According to the organization Stop AAPI Hate, a total of 10,905 hate incidents against Asian American and Pacific Islander (AAPI) persons were reported between March 19, 2020 and December 31, 2021. Of incidents reported, 4,632 occurred in 2020 (42.5%) and 6,273 occurred in 2021 (57.5%).
How can we all support our Asian American friends, neighbors, and the larger community during this time? Here are some resources to get started.
Provide Monetary Support
From Stop AAPI Hate and the Asian Pacific Fund to Asian Americans Advancing Justice and the Asian Mental Health Collective, there are many worthwhile organizations you can support to stand in solidarity with Asian Americans.
Support Asian American-owned businesses.
While nearly all small businesses have suffered during the pandemic, Asian American-owned businesses, especially restaurants, were among the most affected. Find out which of your local businesses are Asian American-owned and purchase their goods and services. If you’re ordering from a restaurant, try to order directly through the establishment instead of third-party pick-up/delivery services so that all of your money goes to the restaurant.
You can also donate to organizations like Welcome to Chinatown, which gives support to local businesses.

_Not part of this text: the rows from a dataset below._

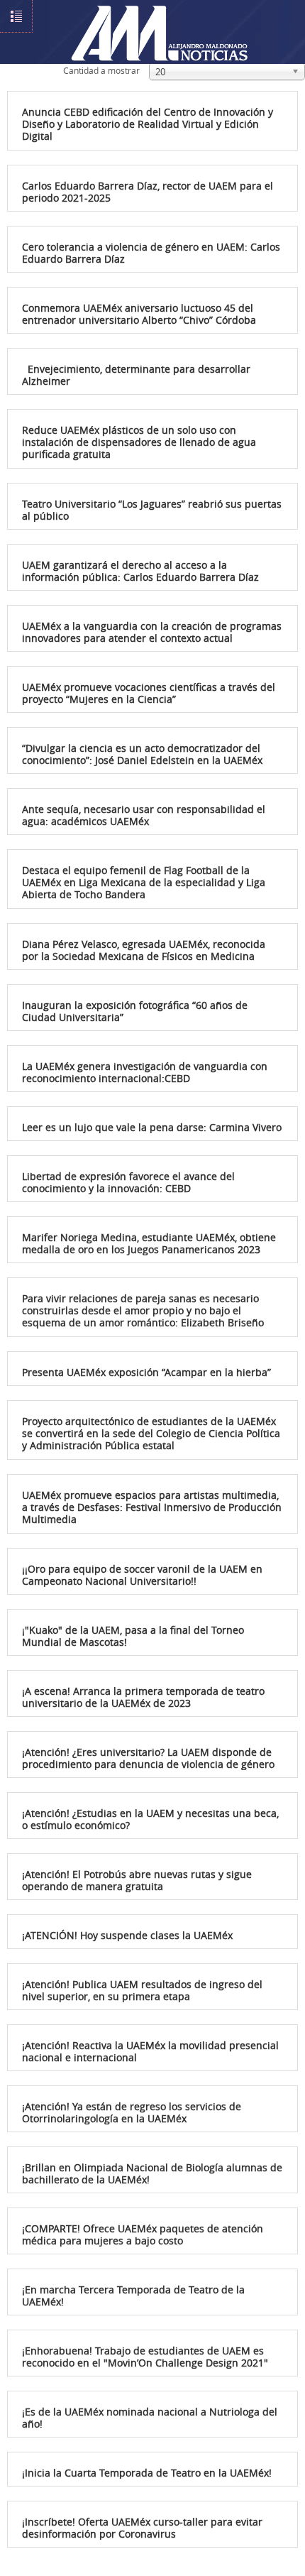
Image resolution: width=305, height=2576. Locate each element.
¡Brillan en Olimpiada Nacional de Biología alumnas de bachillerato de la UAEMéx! (152, 2173)
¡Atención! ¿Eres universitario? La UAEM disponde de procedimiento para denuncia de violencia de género (148, 1758)
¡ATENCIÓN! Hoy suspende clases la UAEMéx (127, 1935)
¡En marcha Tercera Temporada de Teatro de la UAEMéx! (133, 2295)
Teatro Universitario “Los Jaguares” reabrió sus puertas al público (152, 510)
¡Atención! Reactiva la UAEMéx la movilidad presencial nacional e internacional (150, 2051)
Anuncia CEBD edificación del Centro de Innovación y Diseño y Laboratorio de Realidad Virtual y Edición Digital (147, 124)
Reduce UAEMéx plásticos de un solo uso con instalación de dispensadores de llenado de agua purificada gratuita (139, 442)
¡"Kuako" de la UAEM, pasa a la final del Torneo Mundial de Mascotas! (133, 1636)
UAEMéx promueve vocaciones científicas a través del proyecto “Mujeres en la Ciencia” (148, 693)
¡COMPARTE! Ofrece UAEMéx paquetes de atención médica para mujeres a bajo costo (142, 2234)
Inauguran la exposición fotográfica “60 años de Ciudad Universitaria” (135, 1011)
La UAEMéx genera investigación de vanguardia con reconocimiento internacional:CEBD (144, 1072)
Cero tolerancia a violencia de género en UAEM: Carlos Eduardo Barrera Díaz (151, 253)
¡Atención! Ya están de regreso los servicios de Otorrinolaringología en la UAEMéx (131, 2112)
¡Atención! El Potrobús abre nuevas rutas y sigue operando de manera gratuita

Read, watch, listen, and learn.
We all progress by learning about each other’s experiences and histories. Educate yourself by listening to podcasts like “Asian America: the Ken Fong Podcast,” Self Evident: Asian America's Stories, and “Asian Enough” by the LA Times. You can also watch documentaries like “Asian Americans.”
Read historian Erika Lee’s The Making of Asian America: A History, or novels like American Born Chinese, Mambo in Chinatown, The Sympathizer, or The Leavers.
The more we know about each other, the more we can recognize our similarities and celebrate our differences. Let's look out for each other and stand up against racism together.